● **Tarefas**:
[1] No texto sobre a identidade cristã, que decisão tomaram as primeiras comunidades cristãs?
[2] Transcreva do texto sobre a identidade cristã o trecho que vai de "A ideia de ‘perder" até "de um ‘não-cristão’?", inclusive.

● **Texto para análise**:
Nos últimos tempos têm sido frequentes as notícias sobre grupos de católicos que se mobilizam para discutir e criticar certas questões, como a dos cristãos «recasados» e o seu acesso à comunhão, ou ainda sobre a reforma da liturgia. As interrogações são legítimas, e todo o debate sério, ainda que exigente e com o seu quê de ‘desconfortável’, é sempre bem-vindo. Implicitamente, estas questões parecem apontar para um problema mais silencioso, mas fundamental. Não estará a Igreja a «adaptar-se» demasiado às «modas contemporâneas»? Estaremos a perder o rumo?
A ideia de ‘perder o rumo’ significa, desde logo, um receio de perda de «identidade». Adaptando-se excessivamente, a Igreja corre o risco de deixar de ser quem é e de perder a sua «diferença» face a tudo o que não é cristão. Desde os começos, a Igreja tem-se posto a questão: o que significa «ser cristão»? Haverá alguma coisa de «específico»? A pergunta pode parecer estranha, mas ela tinha/tem que ver com coisas muito práticas: será que os cristãos devem viver misturados com os ‘não-cristãos’? Podem os cristãos fazer os mesmos trabalhos, ver os mesmos filmes, ter os mesmos gostos de um ‘não-cristão’?
As primeiras comunidades cristãs tomaram uma decisão clara: os cristãos vivem onde todos os outros vivem e trabalham como todos os outros. «Vivem no mundo, mas o seu coração está no céu», como diriam os cristãos dos primeiros séculos depois de Cristo. É uma intuição profunda, mas difícil de concretizar/definir a priori. A diferença cristã é real, mas discreta. A dificuldade de manter essa «diferença» continuou no momento em que o cristianismo se massificou: será que basta nascer em «solo cristão» para se ser cristão? O cristianismo é apenas um «costume»?

● **Dados fornecidos**:
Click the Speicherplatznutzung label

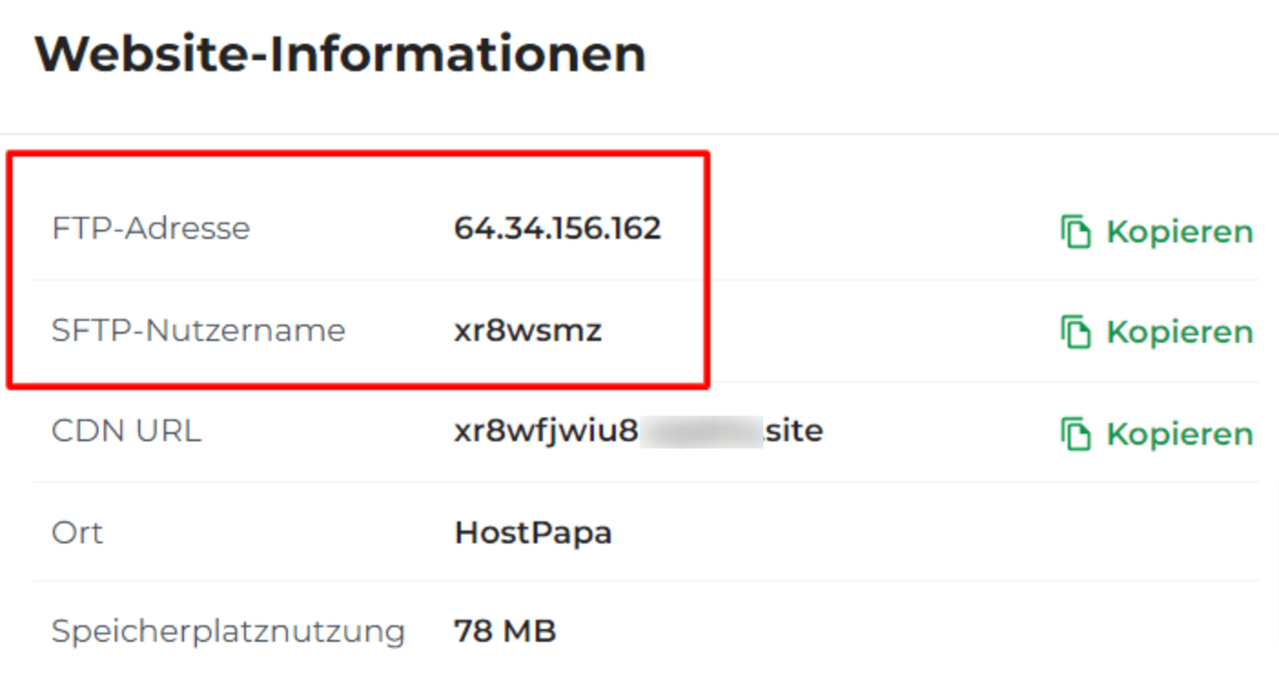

● **Respostas às tarefas**:
[1] Decidiram que os cristãos vivem onde todos os outros vivem e trabalham como todos os outros.

[2]
A ideia de ‘perder o rumo’ significa, desde logo, um receio de perda de «identidade». Adaptando-se excessivamente, a Igreja corre o risco de deixar de ser quem é e de perder a sua «diferença» face a tudo o que não é cristão. Desde os começos, a Igreja tem-se posto a questão: o que significa «ser cristão»? Haverá alguma coisa de «específico»? A pergunta pode parecer estranha, mas ela tinha/tem que ver com coisas muito práticas: será que os cristãos devem viver misturados com os ‘não-cristãos’? Podem os cristãos fazer os mesmos trabalhos, ver os mesmos filmes, ter os mesmos gostos de um ‘não-cristão’?